━━━━━ Provided information ━━━━━

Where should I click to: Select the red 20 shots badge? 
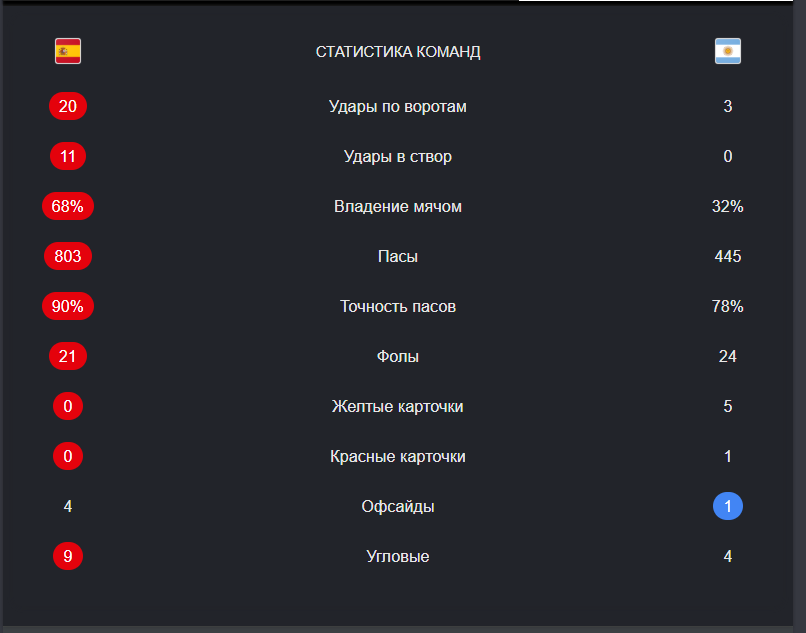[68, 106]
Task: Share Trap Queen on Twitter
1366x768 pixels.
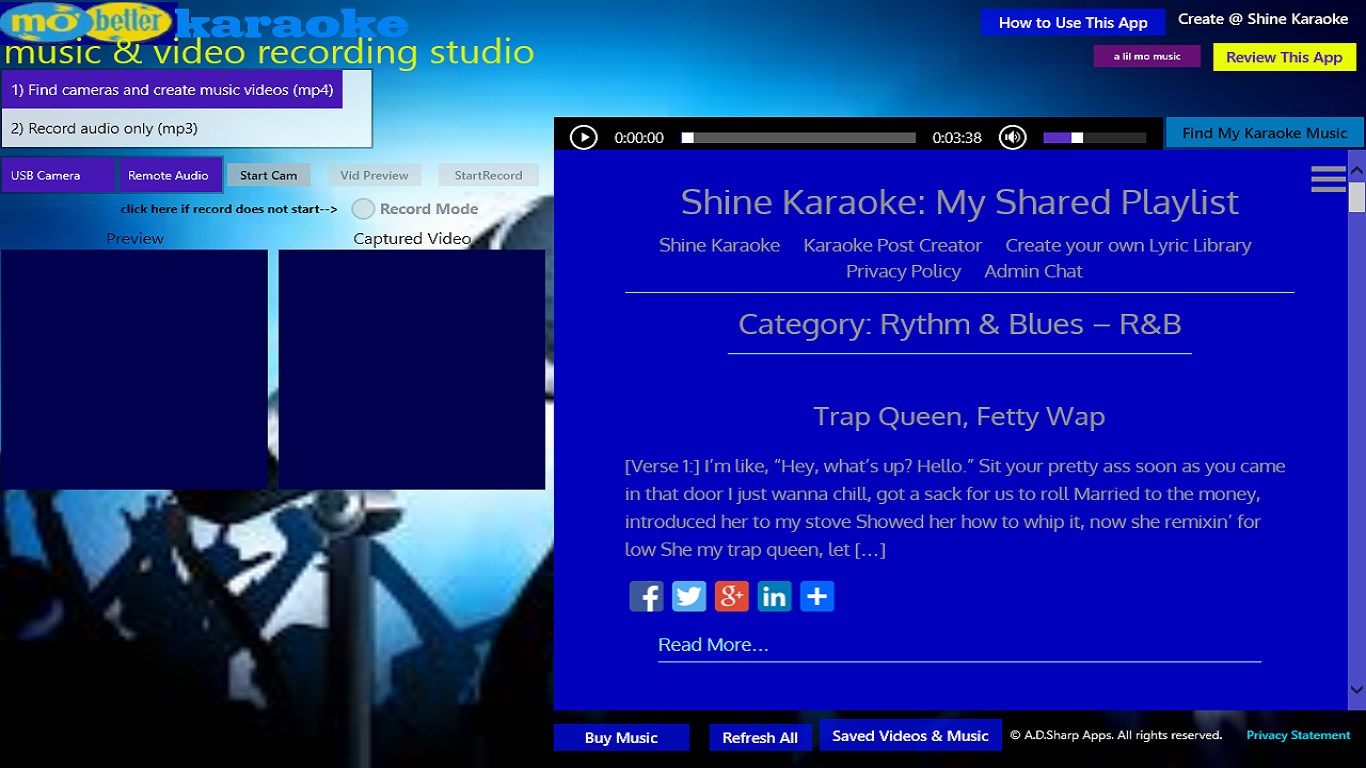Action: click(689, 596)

━━━━━

**Task objective**. Format everything in the listing from the line containing "Task: Share Trap Queen on Twitter" down to the end of the listing as a JSON list of strings, with one string per line and no blank lines. Leave the pictures out.

**Result of this task**.
[
  "Task: Share Trap Queen on Twitter",
  "1366x768 pixels.",
  "Action: click(689, 596)"
]